Within the setting of the impact of fetishism in West Africa,anthropologists have rightly striven to isolate the context of ritually empowered objects from the projections of a post counter reformationist fear that being rid of relics in one place – would only lead to their rediscovery as fetish somewhere else.

Going Beyond Fabrication

Our eponymous African hero – displaying blank misrecognition to the European colonialist or now the Pentecostal pastor – who both condemned as paradoxical that something can be made by human hand and yet its power can transcend its origin as a fetish -but our hero doesnt understand what they are on about in being supposed to have some reason for not seeing the contradiction.We can surmise that this must also be something to do with access to objects that are deemed to be in themselves powerful.

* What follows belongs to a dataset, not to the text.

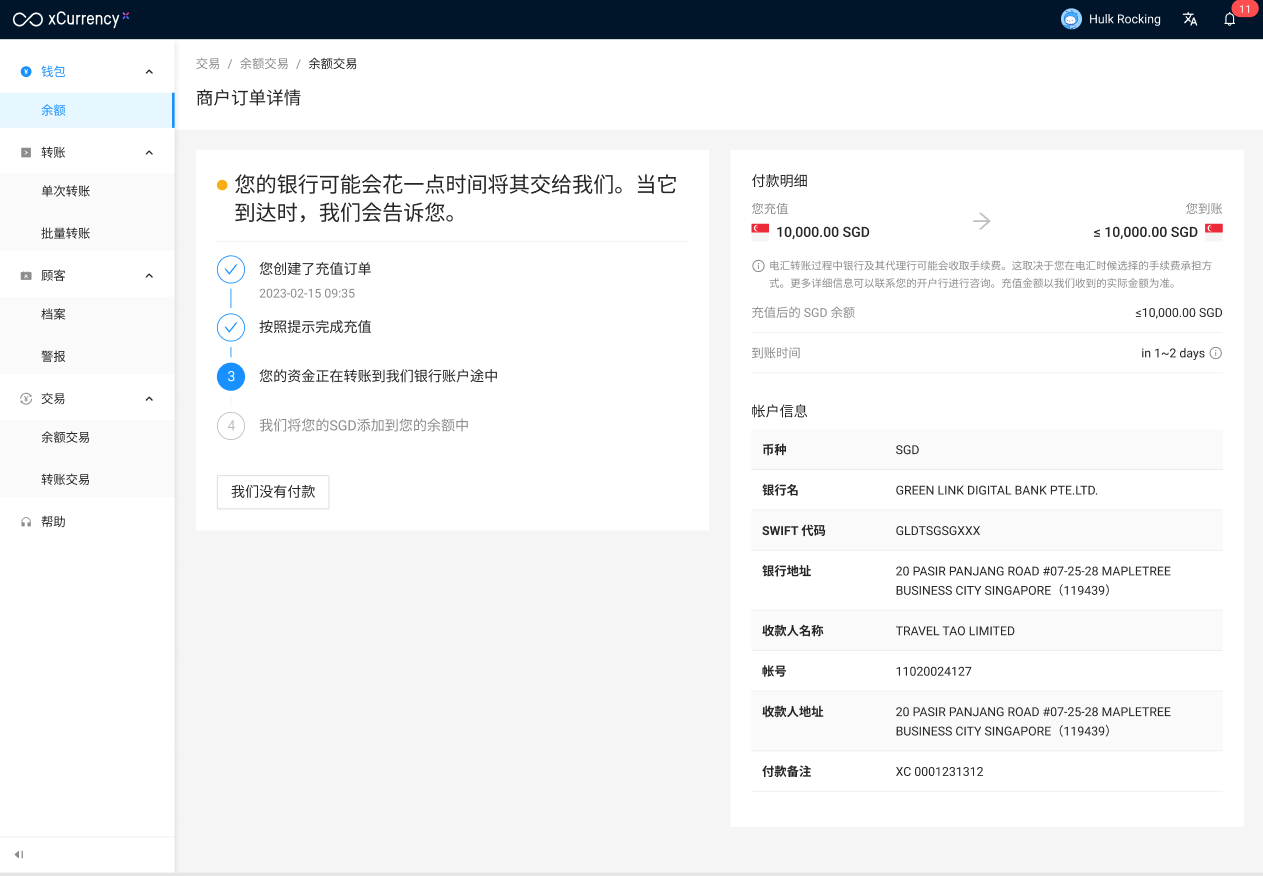1263x876 pixels.
Task: Collapse the 顾客 menu chevron
Action: 149,276
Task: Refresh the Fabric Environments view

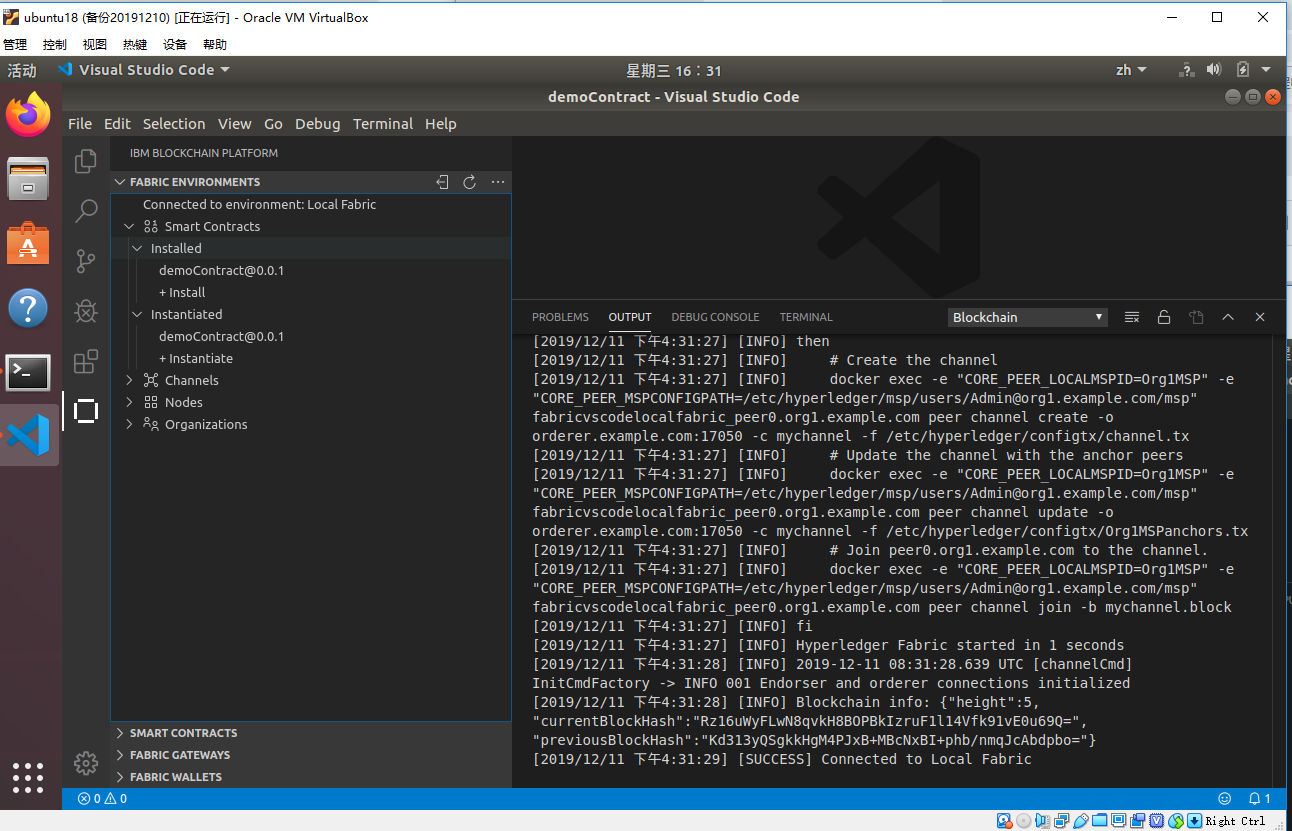Action: click(x=470, y=182)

Here I will draw on an analogous situation of conserving,preserving and displaying objects in an indigenous context of artefact creation and display in West Africa.Why do the shrines in annual rituals always look like a jumble of things – lacking connection – and yet,clearly what is seen as disorderly to the tidy European mind– is precisely the source of its power.

It is of course very tempting to make sense of this by creating an itinerary of objects,actions,names,etc.But,I think this is a bit of a classificatory trap.The intention of informants is precisely to differentiate things and to treat differentiation as a source of efficacy.

Epilogue

So what has been my point in this paper? I have asked what it would mean for us to allow things to think for themselves – to generate their own terms of analytical argument.In the move from artefact to concept - probably here activation would be my central point.

I am also saying that contra Adorno – although maybe this is where his sympathies really lay - the dusty objects decontextualized in their museum cases – have an innate attraction - as Alfred Gell says,they have an ability to attract and seduce in their own right - they activate a response in us the viewers( or not if display fails the artefacts ).Putting objects back into the “living context” reduces this attraction,displaces them into some kind of social meaning that betrays the value of the objects,Perhaps primitive art had something going for it.

The Eurocentric fascination with display - in art museums; ethnographic collections like the Pitt Rivers Museum in Oxford – or,in a concert hall when you forget about what Wagner said and listen to the music - are products of isolating this experience from the rationality of work – the market – administration – capitalism,etc.- into the privatised world of leisure /pleasure(I think this is Adornos point,and it– certainly would be Walter Benjamins and Bruno Latours).

In my Cameroon context - and more broadly West Africa - this isolation is not the case,and the expectation that artefacts fabricate lives for themselves and you through ritual means is taken as a more everyday occurrence.You fear or enjoy them more than the clandestine /secretive European sense of guilty pleasure or internalised subjectivity.

Finally for the archaeologists - the autonomy of artefacts is a rare resource.But bear in mind,Henry Hodges book Artefacts - one of the most boring books ever written.

Key Words:   artifacts,materiality,museum,factishism,divinity

References:

Bruno Latour.On the Modern Cult of the Factish Gods,Durham: Duke Univ Press,2010.

Friedrich Nietzsche.On the Use and Abuse of History for Life,Richer Resources Publications,2010.

Karl Marx.Capital: A Critique of Political Economy,New York: The Modern Library,1906,pp.81-96.

Henry Hodges.Artifacts: Introduction to Early Materials and Technology,Bristol Classical Press,1995.

Marcel Mauss,(with collaboration of H.Hubert).A General Theory of Magic, London :Routledge.2001(1902-3).

T.Adorno.Valery Proust Museum,in his Prisms,Cambridge: MIT Press.,1981,pp.173-187.

Theodore Adorno.Valery Proust Museum,in Prisms,Cambridge: MIT Press,1981.

V.Baeke.Water Spirits and Witchcraft: Ritual,Myths and Objects.In de Heusch Luc(ed)Objects: Signs of Africa.Tervuren: Snoeck Ducaju and Zoon,2010.